In response to:
How He Got It Right from the January 10, 2013 issue
To the Editors:
I was flattered and pleased to see a review of my book, The Physics of Wall Street, in The New York Review [January 10]. However, Andrew Hacker’s characterization of the views in the book strike me as wide of the mark. If I may, I would like to offer a few clarifications.
Hacker says my “one big idea” is that “insights that are commonplace in physics…are useful in studying virtually anything.” But the abbreviated quotation obscures the point I am trying to make in this passage. What I say is that “if physicists have been successful at improving our understanding of finance, it is because they have approached problems in a novel way, using methodological insights that are commonplace in physics (and engineering) and which are useful in studying virtually anything.” The “methodological” is important here, because the principal argument of the book is that financial models are best understood in the context of a particular methodology. That methodology involves using simplifying assumptions to make an otherwise impossible problem tractable, and then studying how those assumptions should be expected to fail and what will go wrong when they do. The thesis of the book is that one can use models effectively to inform decision-making—but only by understanding that models have, at best, limited domains of approximate application. It is this recognition of the limitations of model building that I would have “pervade the entire financial industry,” as Hacker puts it.

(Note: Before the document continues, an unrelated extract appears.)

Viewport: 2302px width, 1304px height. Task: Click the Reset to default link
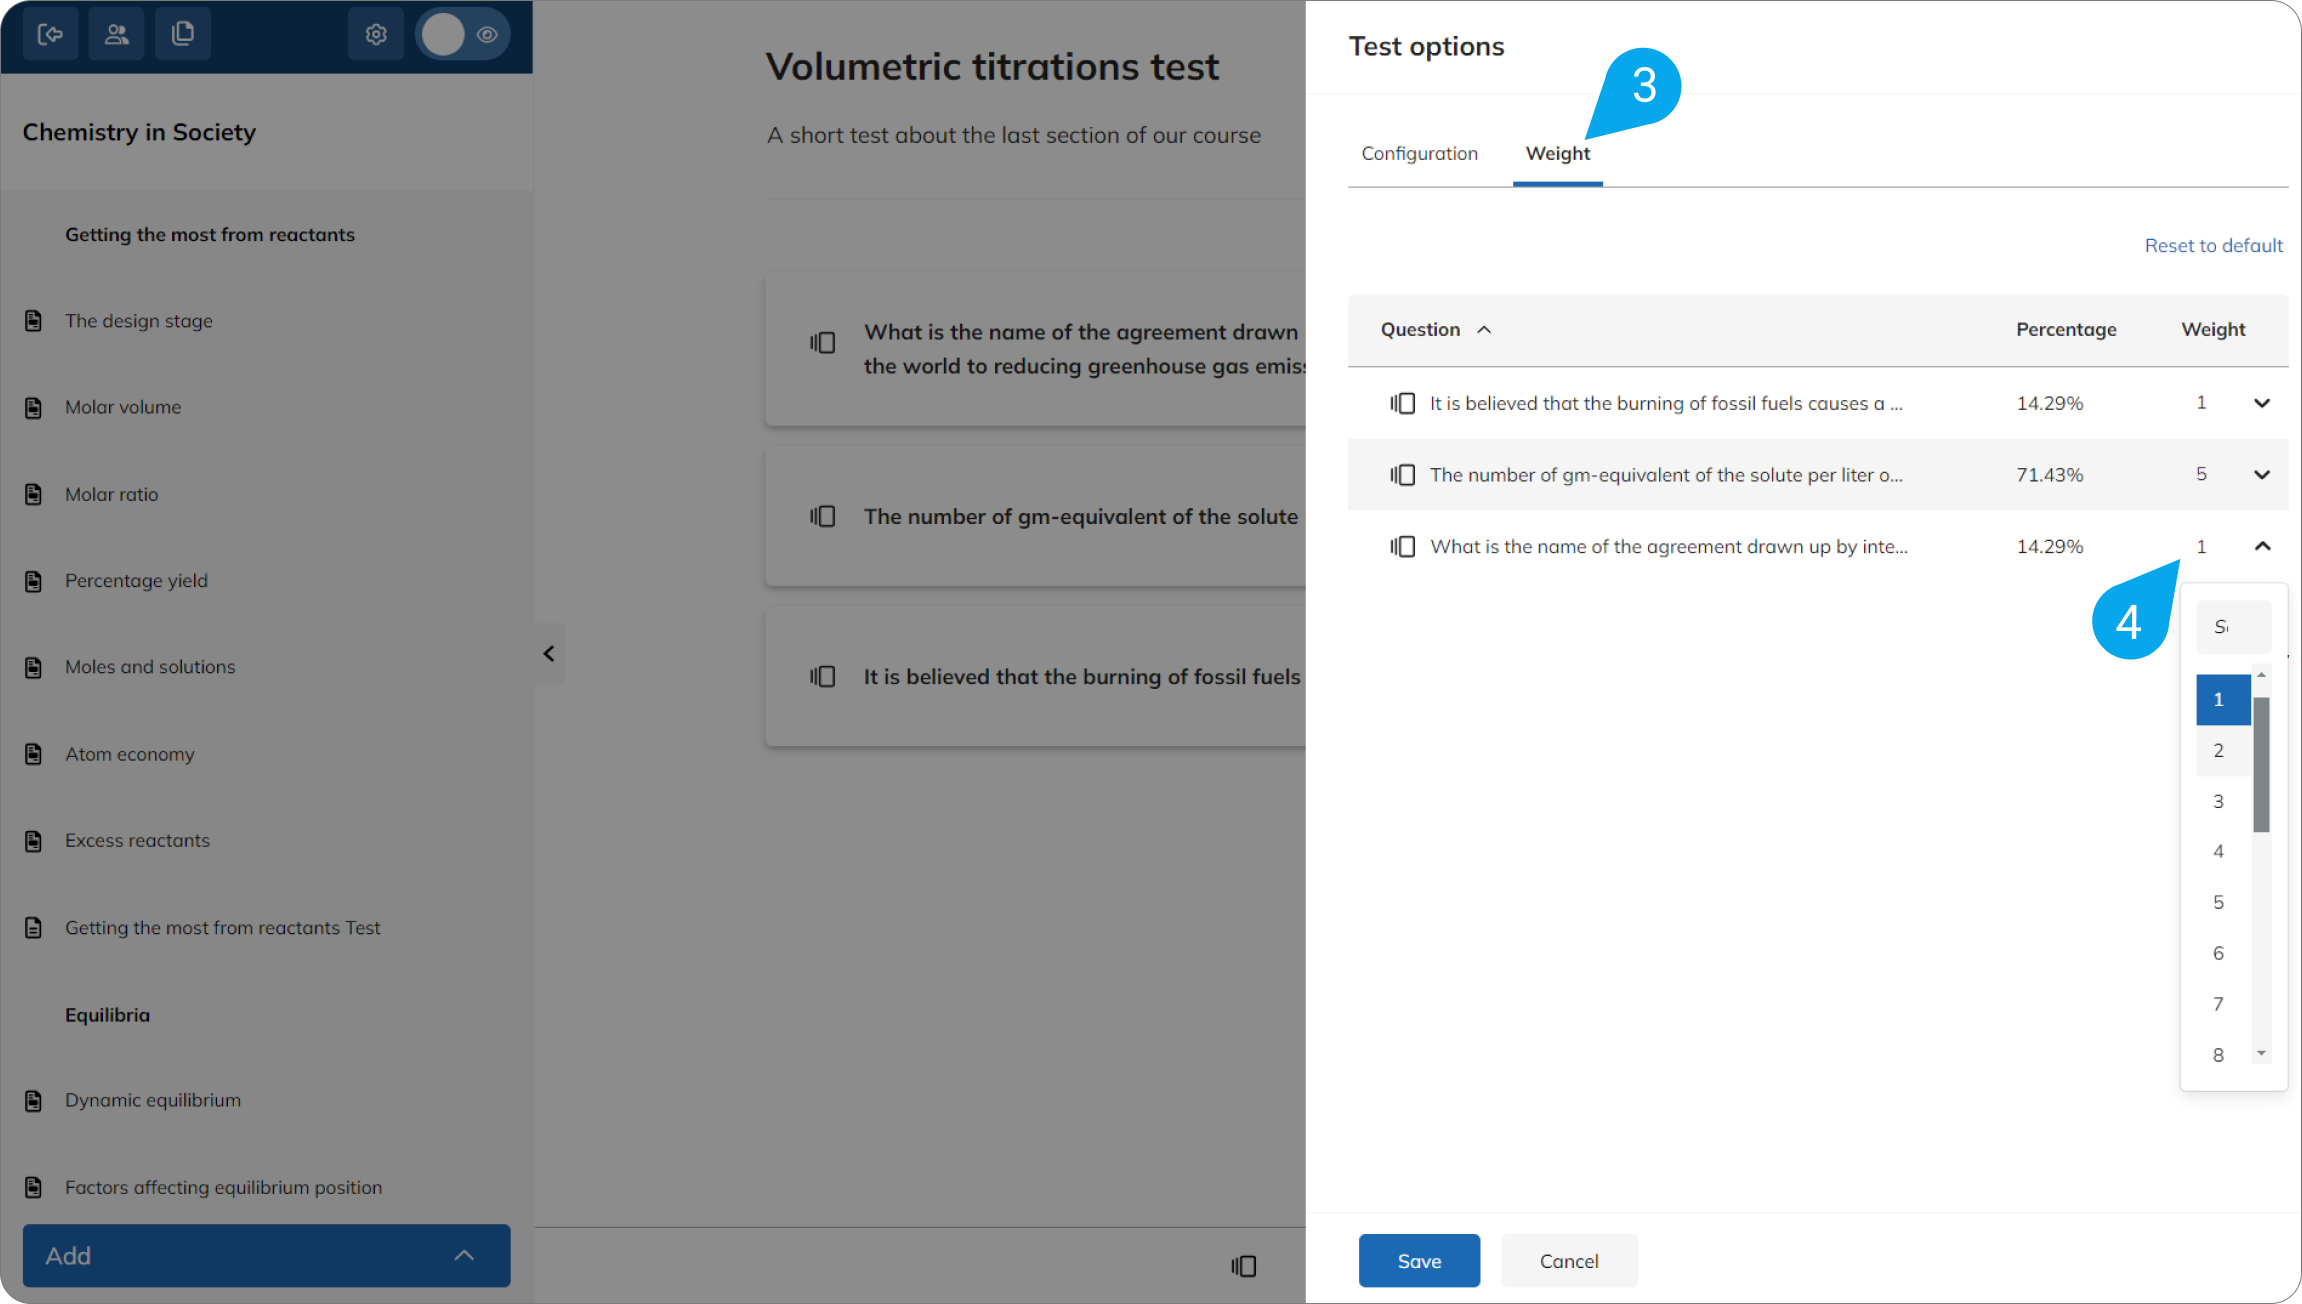pos(2213,245)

In this vein, I do not believe that “markets…are subject to physical laws,” as Hacker says I do. Indeed, the methodology I describe has nothing to do with uncovering underlying market laws—and I explicitly argue against thinking of models in this way. As I explain in the book, “We should never mistake a good model for the ‘truth’ about financial markets.” Instead, modelers are “trying to find some equations that give…the right answer some of the time, and to understand when they can be relied on.” These equations can provide useful and subtle insights into markets and for this reason they can inform decision-making. But as I write in the book, one should not make the mistake of believing that “financial modelers are somehow marching along the path of scientific progress, inexorably approaching some ‘final theory’ of finance.”
James Owen Weatherall
Assistant Professor of Logic and Philosophy of Science
University of California, Irvine
Andrew Hacker replies:
The chief concern in my review was not whether Professor Weatherall’s methodologies will yield a “final theory” of finance, since that isn’t going to happen. Rather, it was how elegant equations have fostered financial nostrums, from which we are still reeling. Given the exuberant tone of his book, the caveats in his letter amount to sidebars. And while his bibliography lists Jeremy Bernstein, Emanuel Derman, Roger Lowenstein, and Scott Patterson, he omits their accounts of the damage wrought by the models he champions.